TEXT PROVIDED:

========================

I'm going to talk about human behaviour and evolution here. Remember my disclaimer! Don't commit the is-ought fallacy!
Go ahead. Go smell your significant other. I'll wait! Back. Smell good, don't they? Unless they're splitting wood, or something. Even then, I bet they smell better to you than anyone else while splitting wood.
This isn't a coincidence. Human mate choice is governed by quite a bit, and part of the `goal` is to mate disassortatively. That is, you don't want to mate with close relatives. Part of what helps you avoid inbreeding is MHC. Wait, isn't MHC the thing I mentioned earlier to help your immune system? It's the same! It also helps you pick mates. Versatile, eh?
We suspect MHC because of a few experiments. The first, by Wedekind et al. in 1995, had men wear t-shirts for two nights without washing. After that, the t-shirts were sealed in bags, and were presented to a number of women, who were to asked to rate the smells. Wedekind and colleagues collected the questionnaires, and some DNA from both the men and the women, to find out which type of MHC they had. They found that the women rated men with different MHC types as being more pleasant.
People were resistant to this study, because of the long-held wisdom that MHC was for the immune system only. Eventually, the study was replicated in Brazil by Santos et al. (in 2005), except using sweat directly instead. Critics cried that sure, there might be an inclination, but surely other factors weigh out in the final mate choice. Well, we have reason to believe these turn into actual matings - Ober and colleagues analysed marriage patterns in Hutterite communities and concluded that people tended to marry individuals with different MHC types.
Interestingly, MHC also seems to predict fragrence preference in perfume Milinski and Wedekind found that MHC type predicted the type of fragrance people preferred for themselves. This predictive power didn't hold over to preferences for partner fragrance. But this is, in a way, expected: for self, perfume is advertising one own MHC complement. For others, it doesn't matter what MHC they have, so long as it's different from your own.
Humans aren't the only critters who tend to marry/mate this way. Mice (Potts et al. 1991) tend to do that, as to Fat-Tailed leamurs (Schwensow et. al 2007), and fish such as Three-spined sticklebacks (Reusch et al 2001). There are many other species that have been studied, and this pattern found - though others where it hasn't. It's important to note the magnitude of the mate selection bias varies among species to levels difficult to detect.
It's worth noting that finding MHC disimilar mates is not a hard thing to do. If this was just to keep offspring MHC diverse, it'd probably be easier to pick an individual at random - they've got a low probability to be MHC similar. All human groups have a large amount of MHC diversity, and it's been well conserved through most human lineages. Truly, the only purpose this could serve is to avoid mating with those similar to ones-self - such as close relations. Today, avoiding inbreeding might seem trivial, but you don't have to go far back in human history to have a situation where two individuals don't know how related they are to eachother, because of incomplete genealogical knowledge. If you're a ground squirrel, life is even harder, knowing who your family is!
But if you're a ground squirrel, how are you reading this blog?
It's interesting to think that this is all going on without our being aware. Aside from some researchers, I don't think anyone out there is thinking, "Gosh, this person is right for me, because their MHC is clearly quite different from mine!" This is all going on inside our nose and brain without us even being aware of it. This is just one of many things we smell, but aren't quite completely aware of - the more we learn, the more it seems we're some of the worst judges of why we do things!

========================

PROBLEM: Can you return, word for word, the part of the post on MHC and mate choice starting with "Humans aren't the" and going on through "difficult to detect."?

DATASET EXCERPTS:

========================

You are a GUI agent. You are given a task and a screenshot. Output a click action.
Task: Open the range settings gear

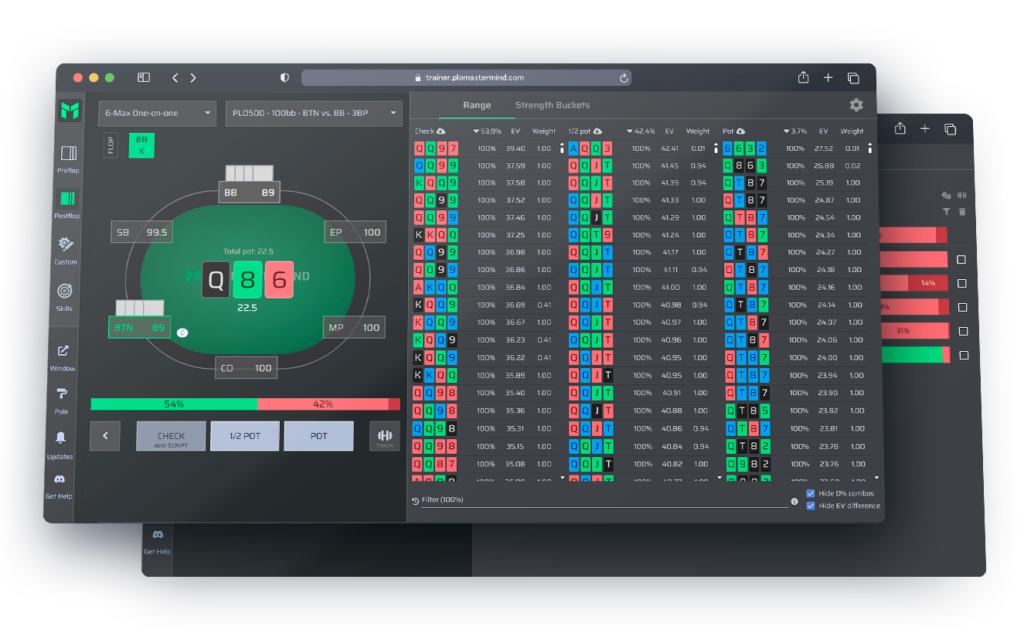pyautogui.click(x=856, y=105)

========================

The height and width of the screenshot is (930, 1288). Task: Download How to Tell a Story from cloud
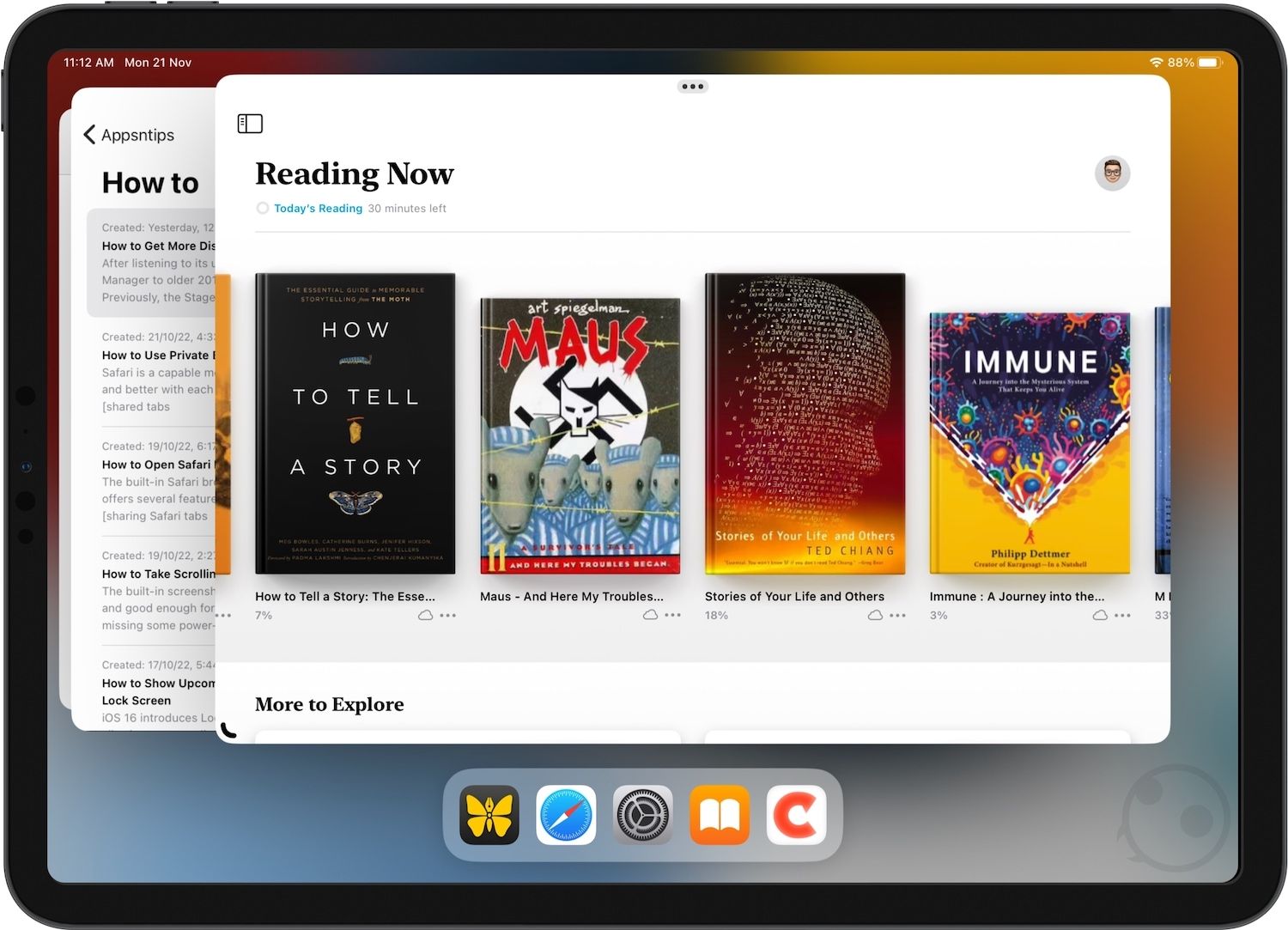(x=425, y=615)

========================

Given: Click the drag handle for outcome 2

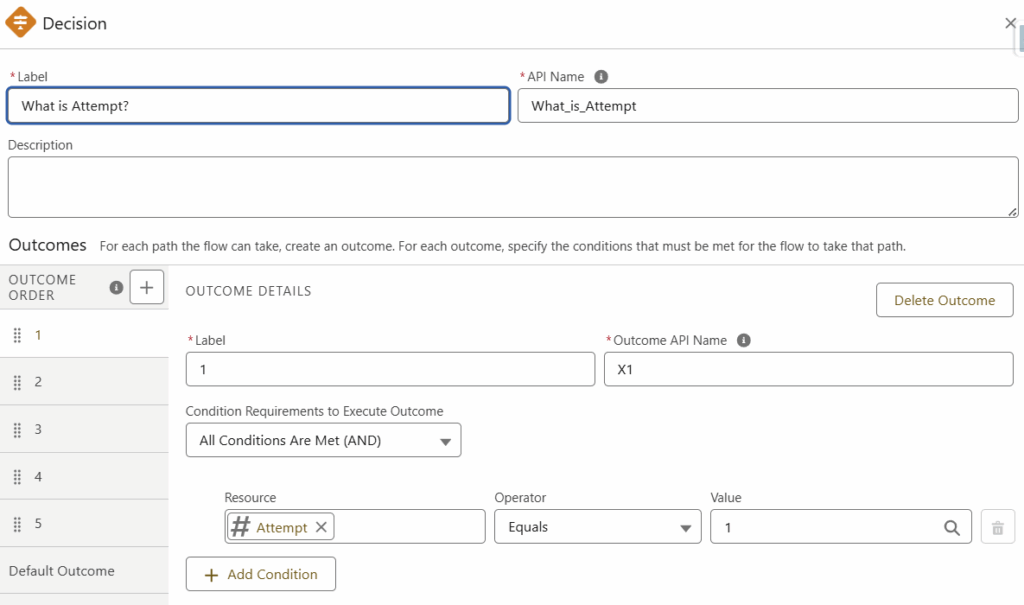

========================

ANSWER TO THIS PROBLEM:
Humans aren't the only critters who tend to marry/mate this way. Mice (Potts et al. 1991) tend to do that, as to Fat-Tailed leamurs (Schwensow et. al 2007), and fish such as Three-spined sticklebacks (Reusch et al 2001). There are many other species that have been studied, and this pattern found - though others where it hasn't. It's important to note the magnitude of the mate selection bias varies among species to levels difficult to detect.